Capitale, forza lavoro e migrazioni.
Ho sempre sostenuto che il fenomeno delle migrazioni, in tutte le sue varianti (volontarie, forzate, temporanee, definitive) va analizzato come fattore essenziale del conflitto capitale-lavoro.
Il Capitale non può prescindere dal controllo sulla mobilità della forza lavoro, e questa è in certi contesti e momenti storici la sua arma più efficace per imporre le proprie regole.
Nella fase attuale dello sviluppo capitalistico predomina la dimensione "geografica" (nazionale o internazionale), e se anche lo spostamento di masse di diseredati e superstiti dai Paesi aggrediti dalle guerre imperialistiche statunitensi non è stato pianificato o può essere in parte un effetto collaterale imprevisto, il Capitale trae anche da esso forza per imporre il proprio dominio economico sulle decisioni politiche.
L'arrivo in massa di "forza lavoro" può certo causare al Capitale effetti non desiderati. Mi limito a citare un esempio: ero delegato sindacale nel 1969, quando la FIAT fece arrivare a Torino migliaia di giovani dal Sud per urgenti necessità produttive, invece di un appiattimento dei salari, appoggiando le giuste rivendicazioni degli immigrati, chi ben ricorda sa che si arrivò all'Autunno Caldo, con tanto di occupazione dello stabilimento di Mirafiori (che allora aveva ben 50.000 addetti).
E si arrivò anche ad imporre lo Statuto dei lavoratori.

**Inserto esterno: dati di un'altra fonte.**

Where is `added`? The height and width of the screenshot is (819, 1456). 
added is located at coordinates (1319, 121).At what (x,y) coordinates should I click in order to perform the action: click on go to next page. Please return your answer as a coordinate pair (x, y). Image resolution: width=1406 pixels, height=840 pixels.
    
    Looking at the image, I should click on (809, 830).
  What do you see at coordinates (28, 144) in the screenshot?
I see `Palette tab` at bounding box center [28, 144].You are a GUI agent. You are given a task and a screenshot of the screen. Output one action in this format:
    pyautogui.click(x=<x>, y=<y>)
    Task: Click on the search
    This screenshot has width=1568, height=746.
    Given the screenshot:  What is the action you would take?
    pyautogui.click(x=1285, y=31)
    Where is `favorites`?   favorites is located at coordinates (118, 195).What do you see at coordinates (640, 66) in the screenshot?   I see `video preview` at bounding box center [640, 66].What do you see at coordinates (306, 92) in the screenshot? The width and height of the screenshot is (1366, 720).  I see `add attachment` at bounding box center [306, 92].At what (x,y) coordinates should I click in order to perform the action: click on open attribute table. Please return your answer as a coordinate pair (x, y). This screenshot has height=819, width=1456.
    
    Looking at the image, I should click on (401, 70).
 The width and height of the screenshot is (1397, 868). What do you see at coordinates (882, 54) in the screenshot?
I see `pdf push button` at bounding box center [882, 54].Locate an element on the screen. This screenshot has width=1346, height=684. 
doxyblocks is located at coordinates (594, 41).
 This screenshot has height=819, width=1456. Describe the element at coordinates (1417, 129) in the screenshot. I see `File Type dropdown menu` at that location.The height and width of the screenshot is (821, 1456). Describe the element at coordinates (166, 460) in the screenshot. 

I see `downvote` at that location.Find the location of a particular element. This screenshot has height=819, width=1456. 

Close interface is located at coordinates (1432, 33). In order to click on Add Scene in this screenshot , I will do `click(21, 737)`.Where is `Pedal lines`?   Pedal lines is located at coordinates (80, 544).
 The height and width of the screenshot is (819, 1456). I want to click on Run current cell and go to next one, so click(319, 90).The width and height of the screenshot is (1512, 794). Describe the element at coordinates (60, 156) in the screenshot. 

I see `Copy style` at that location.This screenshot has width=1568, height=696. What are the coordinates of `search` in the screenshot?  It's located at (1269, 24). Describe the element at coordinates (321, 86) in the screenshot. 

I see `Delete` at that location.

Dunque essenziale è saper trasformare ciò che potrebbe essere un problema, in una soluzione.
Una vera sinistra invece di gingillarsi col buonismo o con la rincorsa ai temi della facile xenofobia dovrebbe esaminare attentamente come giocare gli arrivi decisi dal Capitale o causati dalle guerre imperialiste. Ciò non solo per difendere i diritti dei lavoratori, ma con una strategia d'attacco per avanzare contro il Capitale. Compito certo difficile, che passa anche per una regolazione degli arrivi e ripartizione delle quote in tutti i Paesi dell'UE, non fosse altro che per far scoppiare la crisi di un'unione che è ormai solo una sovrastruttura ideologica (alla quale credono i citrulli di "Pulse of Europe"), utile come copertura ipocrita al dominio di un paio di Paesi sui rimanenti, laddove la Germania è il Valvassore e tutti gli altri i Valvassini dell'impero statunitense.